New Treasures: The Iron Jackal by Chris Wooding

The Iron Jackal-smallChris Wooding’s Ketty Jay novels come packed with witty dialog, high-flying adventure, and a hearty dose of steampunk fantasy — not to mention some great covers (see the British editions of the first three here). The previous volumes, Retribution Falls and The Black Lung Captain, were published in the US by Bantam Spectra; with the third Wooding switches publishers to Titan, bringing a new look to a series that has been compared to Firefly. If you’re on the hunt for a new series that includes sky pirates, quirky characters, and swashbuckling fantasy, this might be exactly what you’re looking for.

Things are looking good for Captain Frey, roguish captain of the Ketty Jay and her dysfunctional crew of layabouts. Accustomed to living on the wrong side of the law, running contraband, robbing airships and generally making a nuisance of themselves, Frey’s rag-tag bunch of no-hopers is finally on the rise from bottom-feeding freebooters to bar-room celebrities. And, just for once, nobody is trying to kill them.

Even Trinci Dracken, Frey’s one-time fiancée and long-time nemesis, has given up her quest for revenge. In fact, she’s offered him a job — one that will take his crew deep into the desert heart of Samarla, land of their ancient enemies, where the secrets of the past lie in wait for the unwary. Secrets that might very well cost Frey everything.

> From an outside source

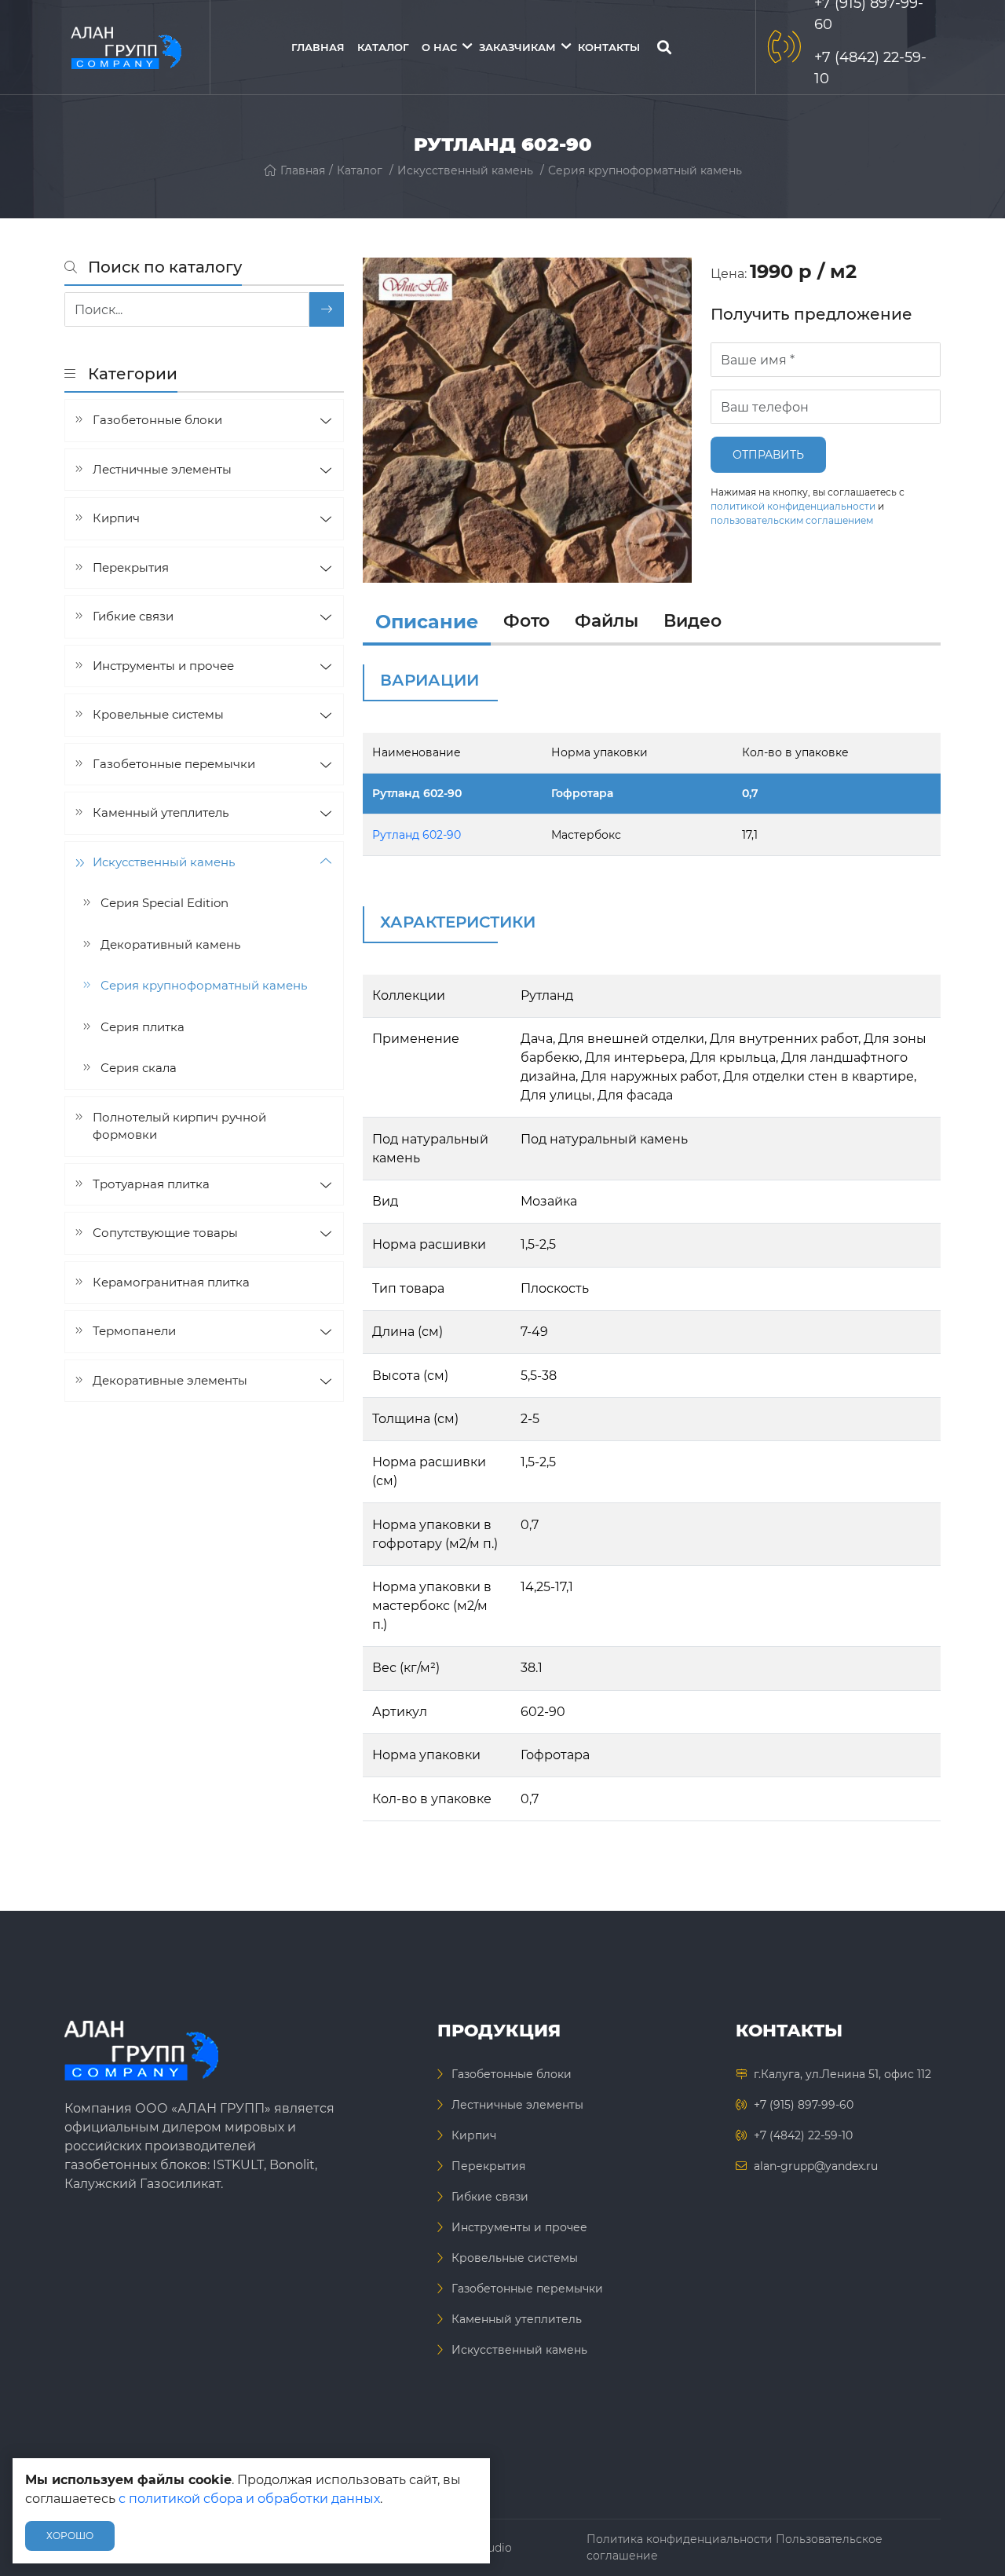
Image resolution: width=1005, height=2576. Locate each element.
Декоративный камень (170, 943)
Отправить (768, 455)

Join the crew of the Ketty Jay on their greatest adventure yet: a story of mayhem and mischief, roof-top chases and death-defying races, murderous daemons, psychopathic golems and a particularly cranky cat.

Chris Wooding is also the author of Malice, Storm Thief, and over a dozen other books. He has announced that the fourth volume in the series, the upcoming The Ace of Skulls, scheduled for release in August, is also the last.

The Iron Jackal was published by Titan Books on March 11, 2014. It is 480 pages, priced at $14.95 for the trade paperback and $9.99 for the digital edition.